I've been reading a little bit about the procedure online and I'm currently in the stage of looking for parts.

*Where is the cheapest place to buy a replacement timing chain overhaul kit for this truck?*

I will be replacing the water pump at the same time, and giving the truck a much needed tune up and a little TLC.

Thanks in advance! :thumbup:


----------



## AGR (Oct 16, 2005)

Black70Stang said:


> I've been reading a little bit about the procedure online and I'm currently in the stage of looking for parts.
> 
> *Where is the cheapest place to buy a replacement timing chain overhaul kit for this truck?*
> 
> ...


Unless, I am mistaken; Timing Chains do not require replacement. Timing Belts, do, however. :cheers:


----------



## Black70Stang (Oct 11, 2004)

From what I've read, the V6s before 2005 use the Timing Belt design.

This truck uses Timing Chains, and yes, chains do stretch over time and years of use.

In this particular case, I'm pretty sure the guides are the issue, but we're doing a complete overhaul anyways. Getting an awful rattling/engine noise in the mid-high RPMs.


----------



## AGR (Oct 16, 2005)

Black70Stang said:


> From what I've read, the V6s before 2005 use the Timing Belt design.
> 
> This truck uses Timing Chains, and yes, chains do stretch over time and years of use.
> 
> In this particular case, I'm pretty sure the guides are the issue, but we're doing a complete overhaul anyways. Getting an awful rattling/engine noise in the mid-high RPMs.

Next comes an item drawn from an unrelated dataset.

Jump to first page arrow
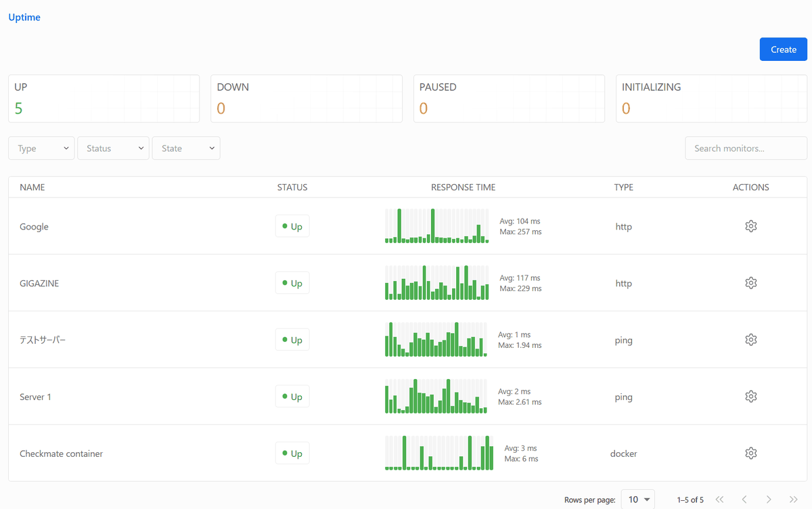This screenshot has height=509, width=812. tap(719, 500)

Well........ sure! Over years, everything wears out.  

I'm buying the first round! :cheers:


----------



## Black70Stang (Oct 11, 2004)

AGR said:


> Well........ sure! Over years, everything wears out.
> 
> I'm buying the first round! :cheers:


 :cheers: 

Any ideas on where to look for good prices on parts?


----------



## AGR (Oct 16, 2005)

Black70Stang said:


> :cheers:
> 
> Any ideas on where to look for good prices on parts?

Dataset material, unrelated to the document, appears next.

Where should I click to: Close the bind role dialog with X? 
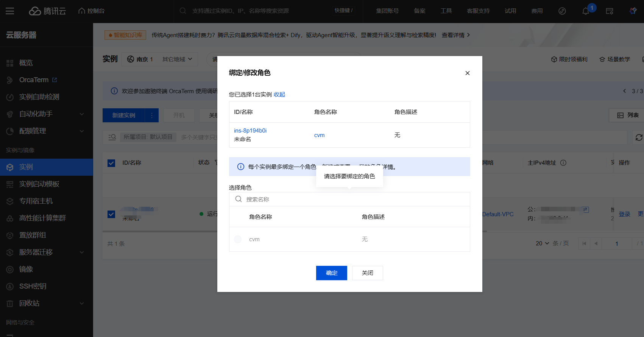coord(467,73)
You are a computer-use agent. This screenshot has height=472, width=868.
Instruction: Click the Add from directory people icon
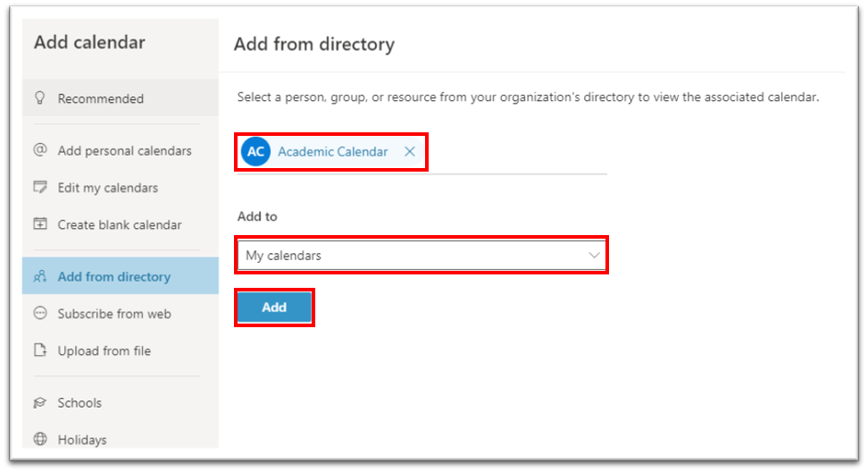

check out these guys! I bought my splash guards from them...

http://nissan.autowebaccessories.com/store/cat242.php?usid=c075afba91000564872891759c21cbbc

... But; they may offer only accessories. 

- Greg :cheers:


----------



## webhitch (Jun 1, 2004)

Also try these guys ..

http://www.yournissanparts.com/


----------



## abmobil (Nov 22, 2004)

Black70Stang said:


> I've been reading a little bit about the procedure online and I'm currently in the stage of looking for parts.
> 
> *Where is the cheapest place to buy a replacement timing chain overhaul kit for this truck?*
> 
> ...



How many miles on your frontier? The key to making these chains last is a half decent oil change scheldule.


----------